木々の葉が秋一色に彩られた古都京都を皮切りに、水の都滋賀県での沖縄県婦人国内外研修事業実行委員会主催の婦人のつどい研修は、参加者に大きな課題を与えたものとなっていた。研修の目的は、「婦人の地位向上を図り、地博発展に寄与する婦人リーダーを育成する」ことにある。今回(11月11日~15日)が12回目の実施で、京都府婦人会との交流、交歓、滋賀県婦人センターの見学、琵琶湖環境条例の学習等が主な内容であった。

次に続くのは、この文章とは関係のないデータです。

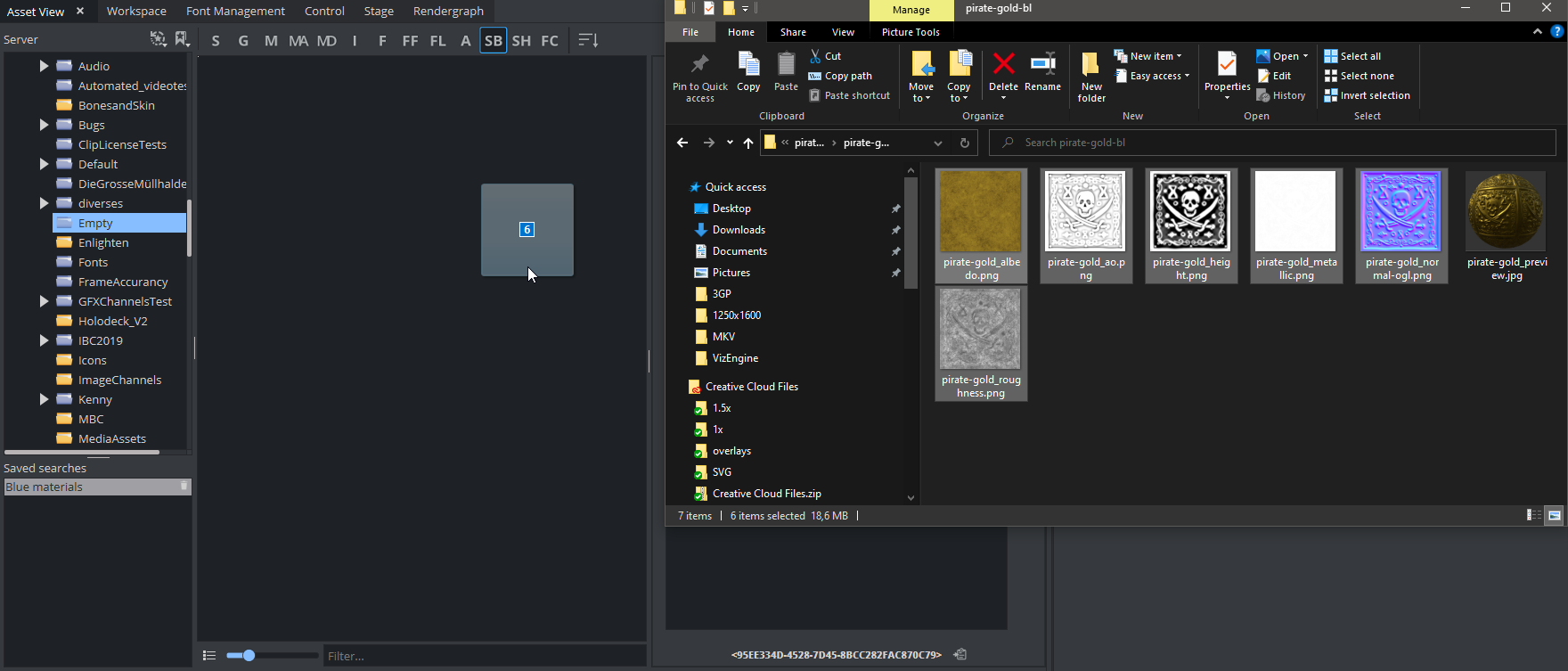Toggle the FC asset type filter

click(550, 40)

琵琶湖の汚染問題については、昭和50年代にクローズアップされ、環境問題講演会やマスコミ等を通して警告が発せられていた。滋賀県婦人会の合成洗剤追放運動もその頃から始められていた。
本町婦人会でも、滋賀県婦人会の合成洗剤追放運動がキッカケとなって、「健康を守り、環境を守るために」と、昭和57年頃の役員が廃油利用による石けんの手作りを会活動の中に、初めて取り入れた経緯がある。今回、一度訪ねてみたいと思っていた琵琶湖の「環境条例学習」が研修日程の中に入っていたこともあって、自費参加した。
紙幅の都合で京都府婦人会との交流、交歓会については省せていただき、最も関心事だった琵琶湖の汚染防止に取り組む婦人団体の活動状況と、活動の拠点となっている婦人センターについて見聞してきたことをまとめてみた。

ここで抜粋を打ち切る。